Первая, автокефальная, модель предполагает, что автокефальная Церковь будет образована только на базе части украинского православия. Маловероятным сегодня видится и само издание Томоса об автокефалии Украинской Церкви. Как мы уже писали, ни Константинополь, ни Москва институционально не заинтересованы в появлении автокефальной Православной Церкви.
Неоднократно подвергалась критике со стороны экспертов и вторая — константинопольская модель. Во-первых, такая каноническая инициатива будет воспринята Русской Церковью как попытка вмешательства в её жизнь, попытка «похитить» значительную часть её канонической территории.

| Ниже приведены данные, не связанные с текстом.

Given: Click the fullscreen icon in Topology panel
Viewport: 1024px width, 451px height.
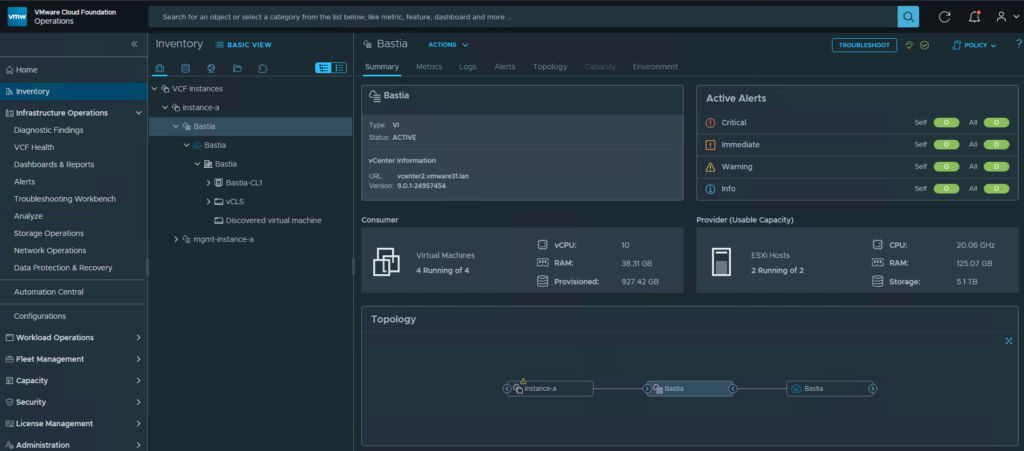Looking at the screenshot, I should pyautogui.click(x=1008, y=341).
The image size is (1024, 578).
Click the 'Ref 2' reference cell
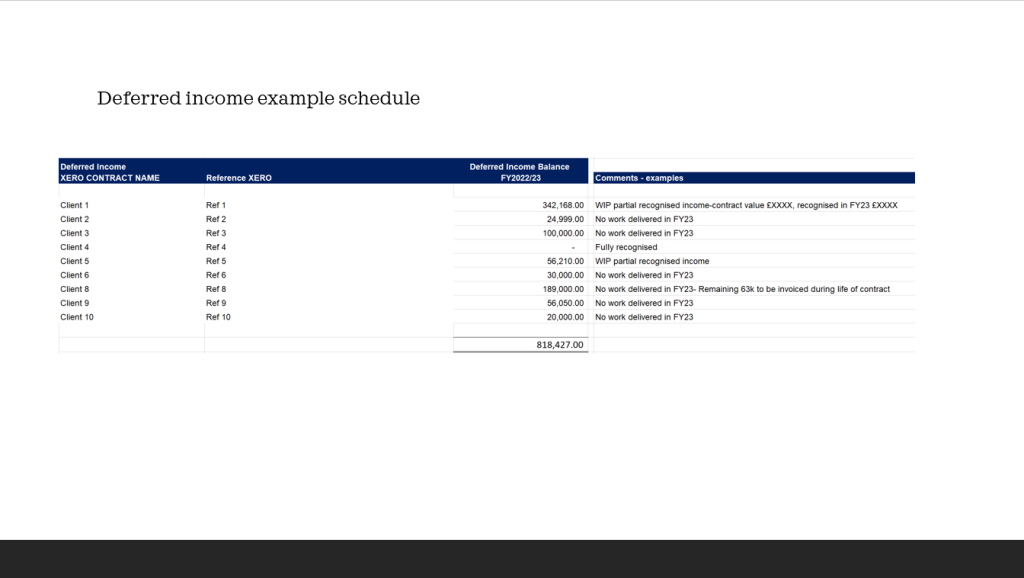tap(216, 219)
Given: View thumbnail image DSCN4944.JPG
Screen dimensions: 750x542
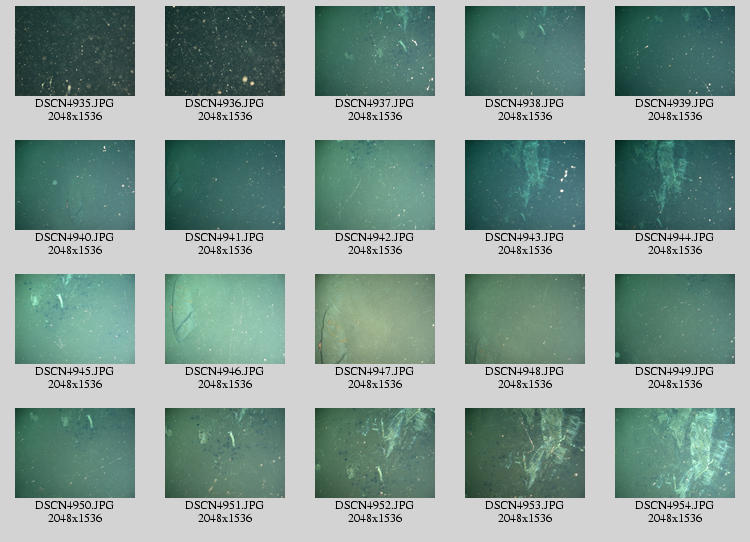Looking at the screenshot, I should [675, 185].
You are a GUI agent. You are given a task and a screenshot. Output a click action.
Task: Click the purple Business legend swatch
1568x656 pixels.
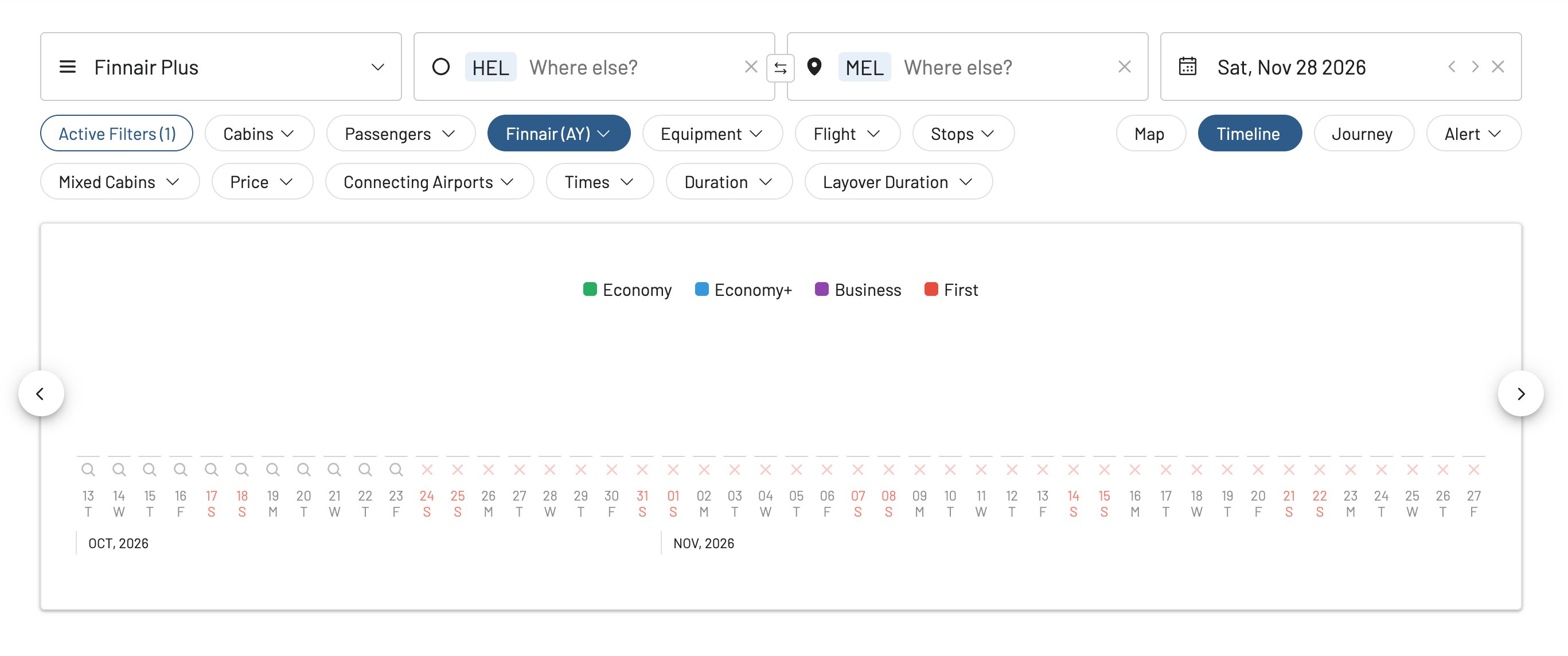822,289
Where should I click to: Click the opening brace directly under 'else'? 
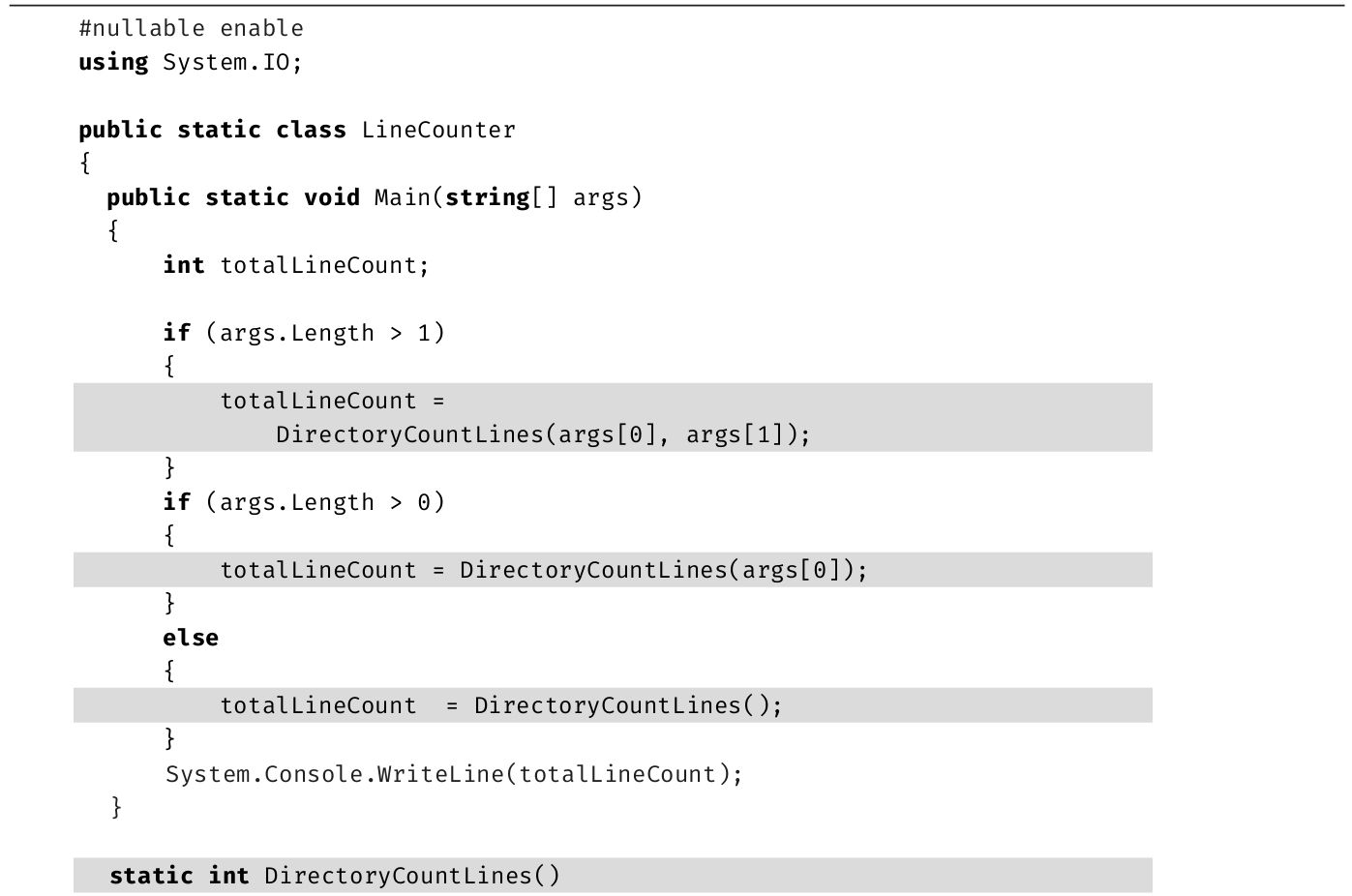click(x=169, y=672)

Во-вторых, эту модель оценили негативно и представители Киевского патриархата (которые настаивают, что единственным решением проблемы может быть признание самопровозглашенной ими автокефалии Константинополем и мировым православием).
Наконец, не нашла сегодня достаточной поддержки и наиболее компромиссная (с точки зрения интересов Константинополя и Москвы) «элладская» модель…
10
Что же делать, если всё так плохо? — вправе спросить меня читатель. И зачем было вообще поднимать вопрос об юрисдикционном плюрализме, раз автор не может указать на конкретный, отвечающий интересам Церкви и одновременно эффективный способ решения проблемы?
Внимательный читатель моего текста, вероятно, заметил: я скорее поднимаю вопросы, а не отвечаю на них. Почему? Дело в том, что проблемы и вопросы такого масштаба должны решаться не на уровне докладов экспертов или размышлений отдельных иерархов, а соборным разумом Церкви.
«Драбинко лоббирует “греческий” вариант», — могут заявить по прочтении этих строк мои недоброжелатели. И в очередной раз ошибутся. Я не лоббирую создание константинопольской юрисдикции. И не лоббирую любую другую из перечисленных мной выше моделей. Я «лоббирую» внимательное и рассудительное рассмотрение этих вопросов. «Лоббирую» уврачевание раскола и восстановление единства — если не полного, вплоть до восстановления единства церковно-административного, то хотя бы единства в молитвах и таинствах.
Такие решения не принимаются в спешке, без предварительного вдумчивого и беспристрастного обсуждения. Мы должны взвесить все «за» и «против». Должны понять реальные опасности и то, каким образом сможем их избежать.
Сегодняшние заметки мне хочется закончить следующим. Вполне возможно, что та или иная «плюралистическая» модель, будет в той или иной форме использована для решения украинского церковного вопроса. Также возможны другие, оставшиеся вне нашего внимания, канонические модели преодоления кризиса. Но какая бы модель ни была избрана соборным разумом Церкви, главным вопросом, который приобретет для нас особую актуальность, будет вопрос кафоличности, вопрос о том, как в новых канонических условиях утвердить универсальное, кафолическое измерение украинского православия.